There are many different applications in the decentralized financial sector. Many users especially appreciate the opportunity to earn money with the Defi applications. Practically every application in the decentralized crypto exchanges sector has its counterpart in the traditional financial sector.
What is lending and in the decentralized credit market explained
The largest Defi protocols such as MakerDAO, Compound and Aave have one thing in common: their main use case is based on lending and borrowing. Specifically, tokens are awarded for which you then receive interest in return. So instead of doing a credit transaction with the bank, the network itself processes the business based on the decentralized credit protocol. The standard case is that you “log in” tokens that you have to grant loans. This means that you make your tokens available to other participants. In return, you receive interest on your borrowed tokens.

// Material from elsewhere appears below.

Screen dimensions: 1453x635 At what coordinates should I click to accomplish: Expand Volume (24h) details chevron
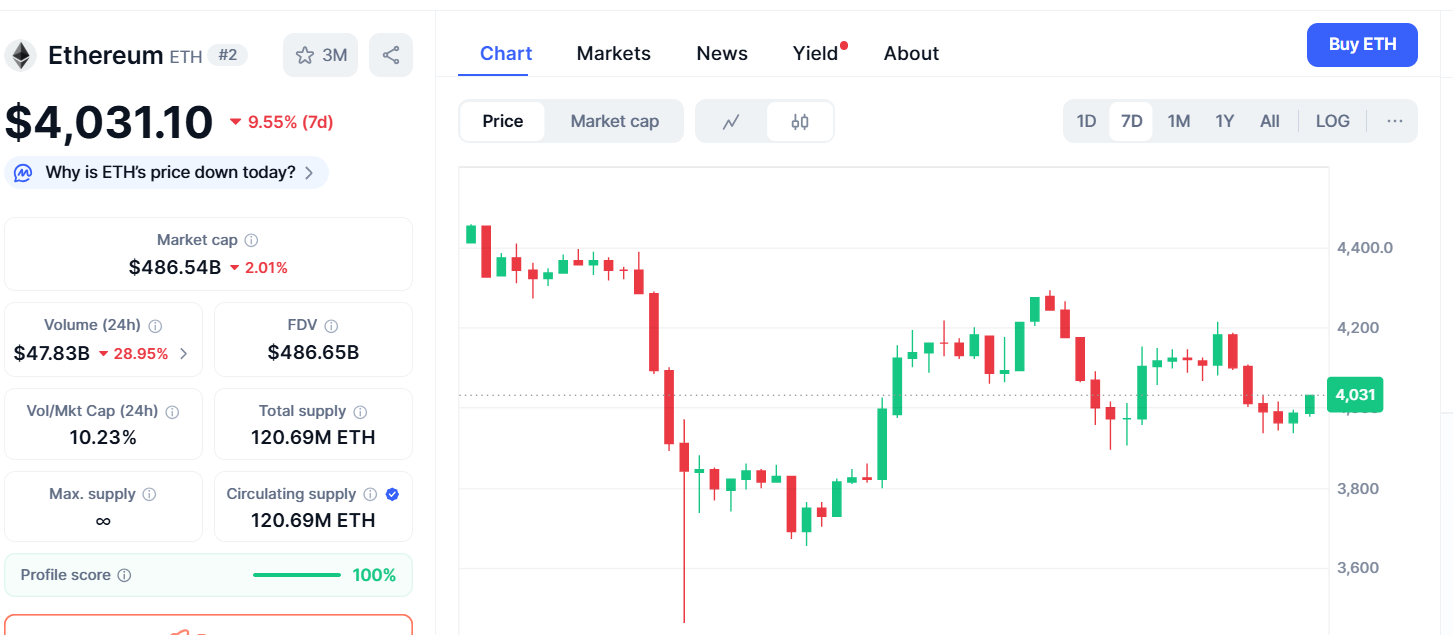tap(183, 353)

What is staking and the mining alternative as an attractive source of income
Having to operate rather than consuming mining, it is sufficient when staking his cryptocurrencies to ask the network. In contrast to lending, no credit is granted, but only the network is secured by depositing it. In return, on savings income in the respective cryptocurrency happy. The higher the deposited cryptocurrency volume, the greater the participation in the processing volume of the blocks.

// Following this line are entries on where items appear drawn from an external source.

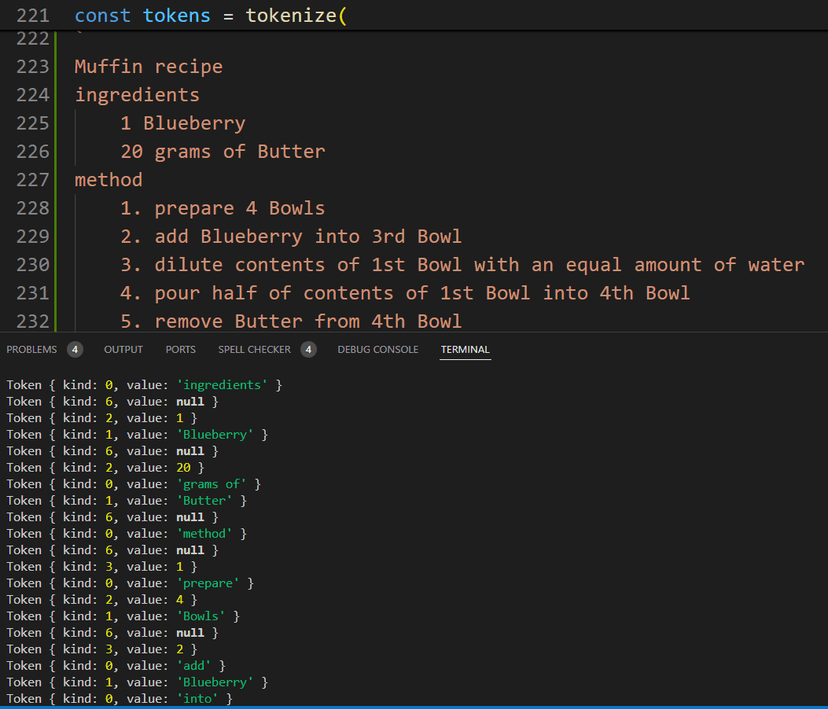
Task: Click line number 230 in the gutter
Action: pos(33,265)
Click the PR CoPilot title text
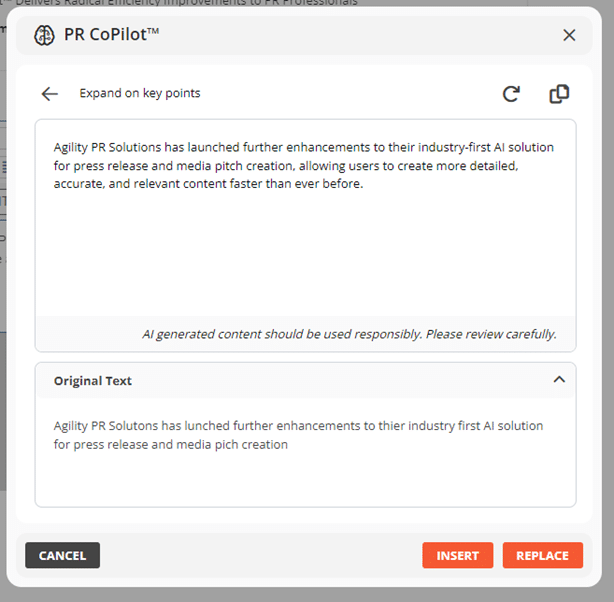 click(112, 35)
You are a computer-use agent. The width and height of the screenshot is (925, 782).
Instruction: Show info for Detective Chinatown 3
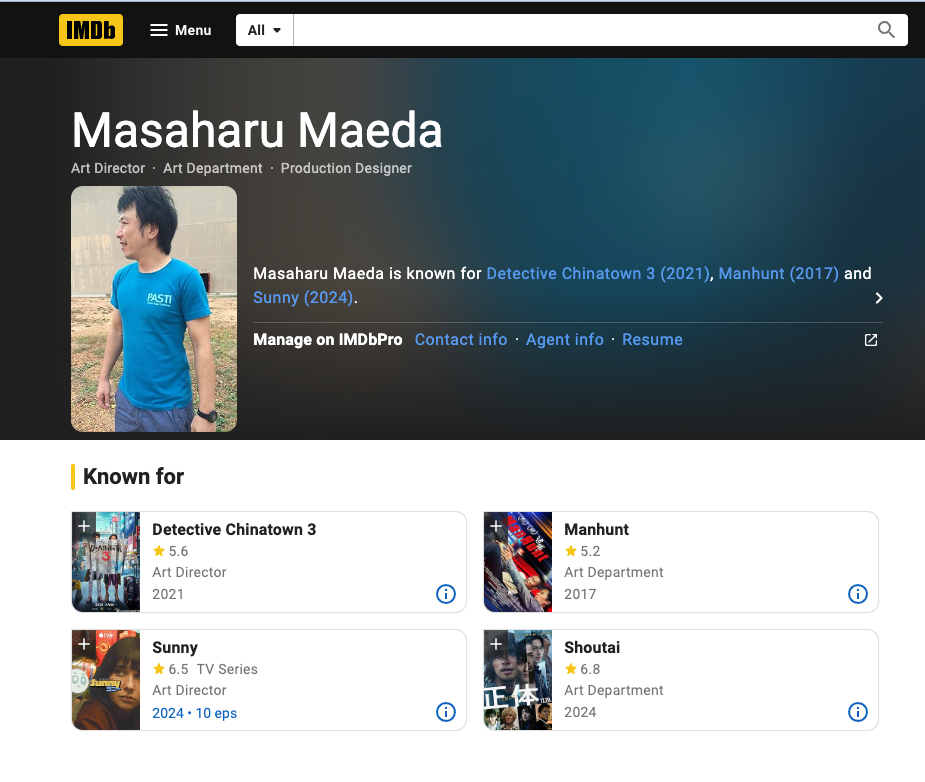(446, 594)

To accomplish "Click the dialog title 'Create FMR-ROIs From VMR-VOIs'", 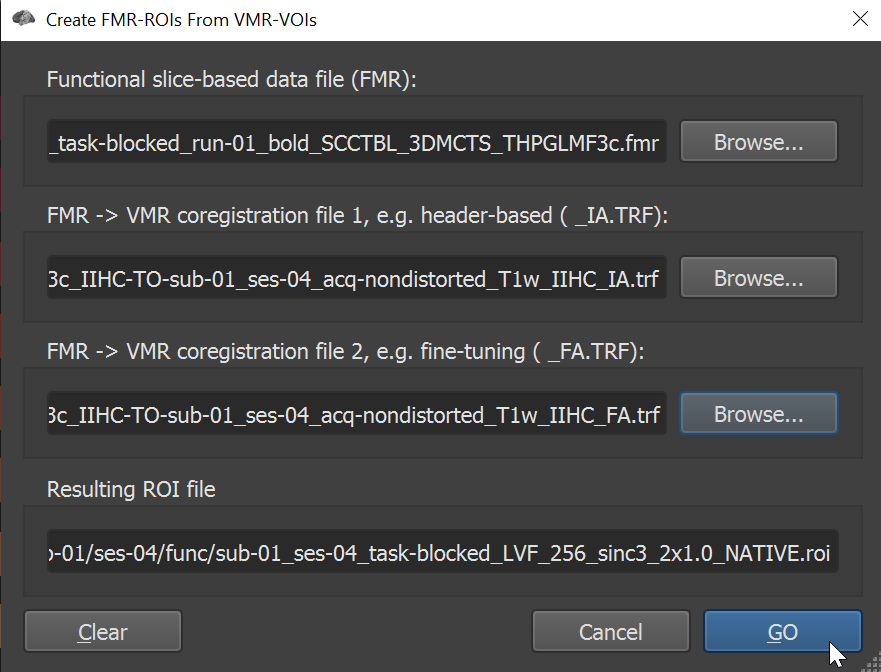I will tap(181, 20).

What are derivatives in the Defi sector
In the decentralized financial sector, too, there are financial derivatives as we know them from the traditional financial sector. So if you like to trade-in options, futures or other financial products, you can do so in a decentralized market environment. In theory, any underlying asset, e.g. Bitcoin or Gold, can be mapped using derivatives in the Defi sector.
What are Decentralized Exchanges (DEX)
Crypto trading without a middleman unlike traditional exchanges, decentralized exchanges (DEX) never have access to traders assets. Since there is no central authority that can be hacked, the credits are particularly secure. Anyone can trade their digital assets on decentralized stock exchanges in no time and without registration.

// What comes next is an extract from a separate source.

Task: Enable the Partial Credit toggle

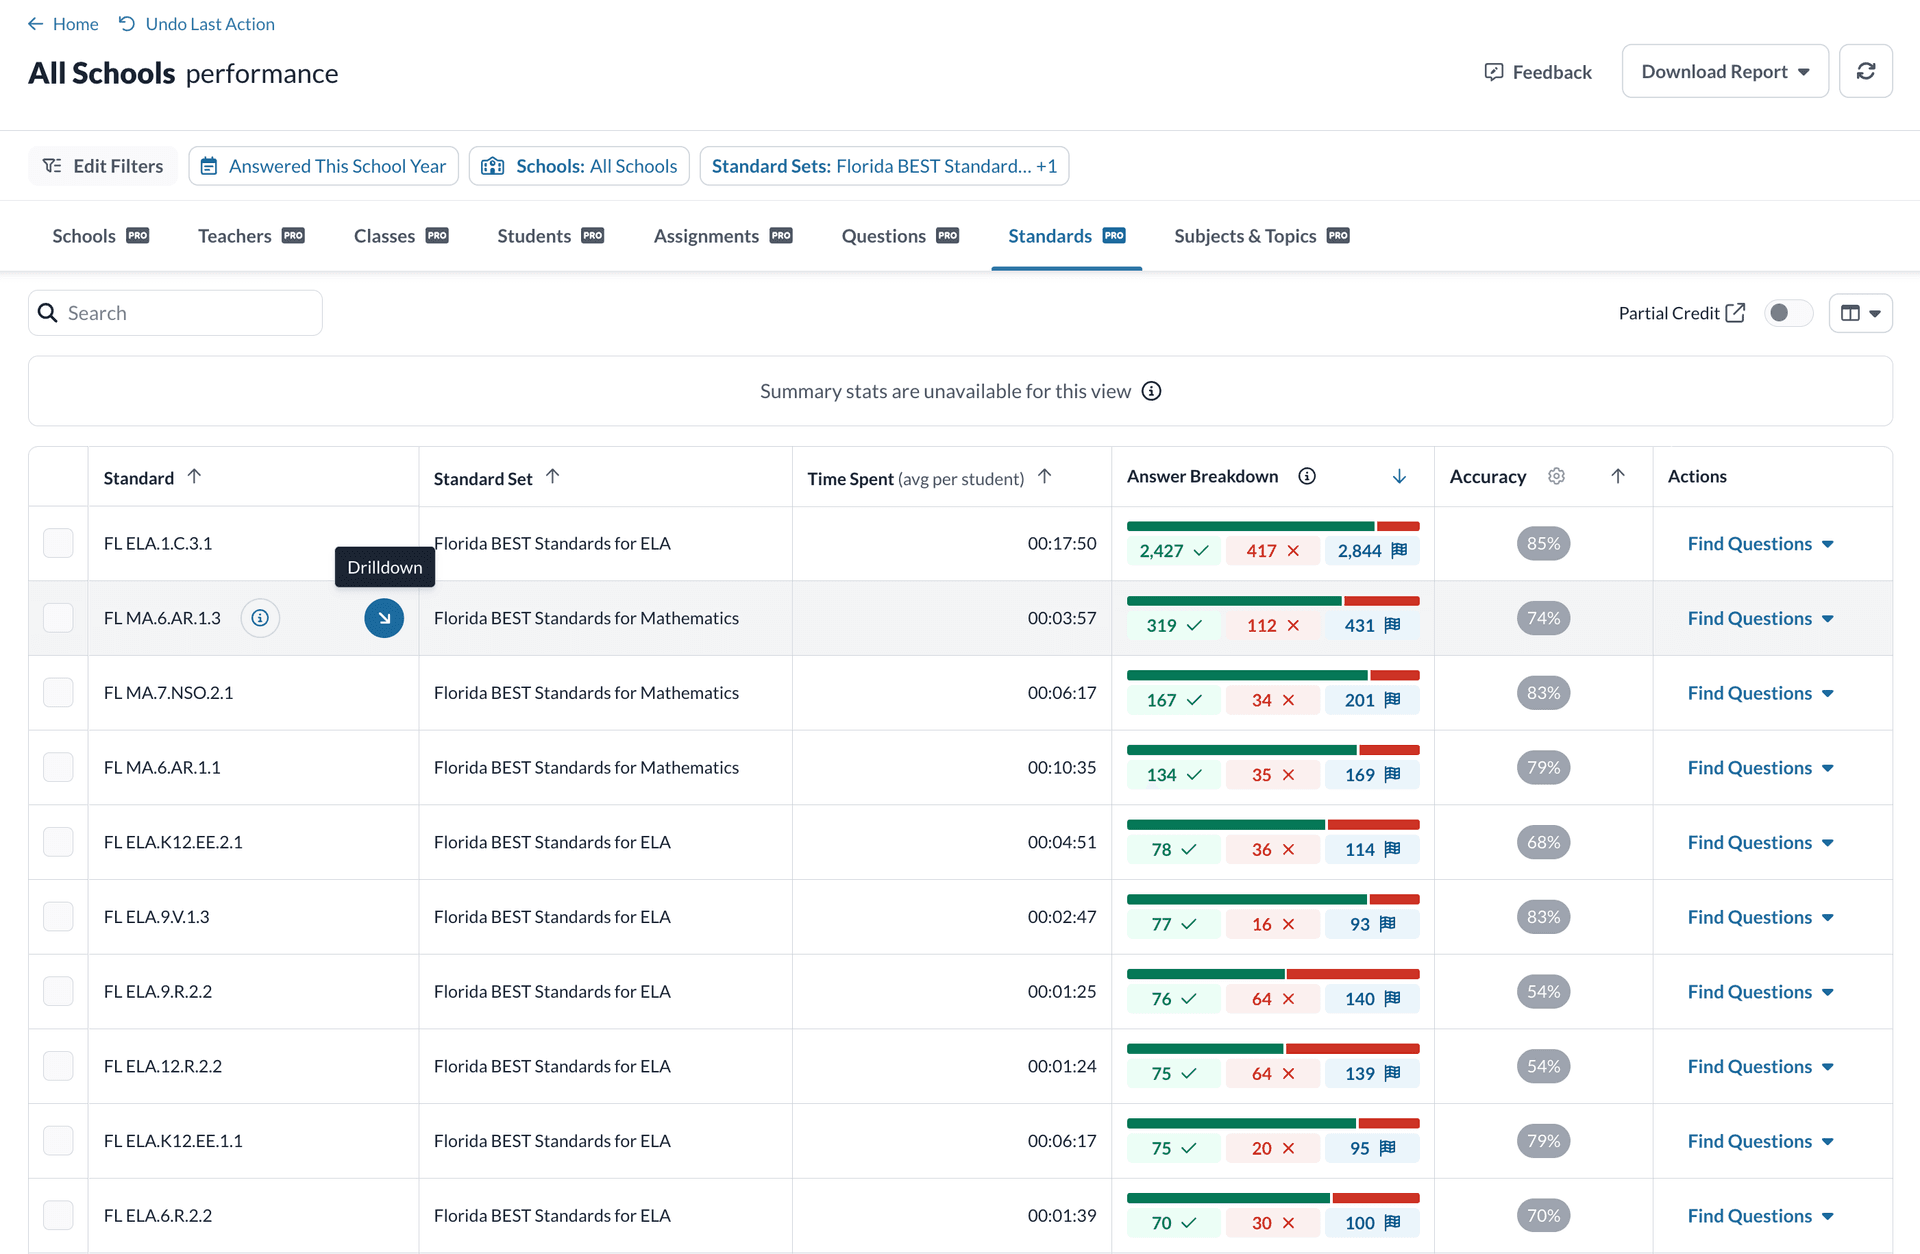Action: (1789, 312)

What are payments in the Defi sector about?
Defi applications are also already available for decentralized payment processing. Since transactions on many blockchains such as Bitcoin or Ethereum cannot be processed particularly quickly or can only be scaled to a limited extent, alternatives are being sought. These alternatives can include so-called second-layer solutions, i.e. additional payment infrastructures that are “put on top” of the actual blockchain. This allows more transactions to be processed “off the chain” faster.
Stable coins are token-based derivatives to map an underlying value mostly US dollars and make it usable for token applications. Stable coins can be secured in different ways. A deposit using cryptocurrencies, real fiat currencies or an algorithm is possible.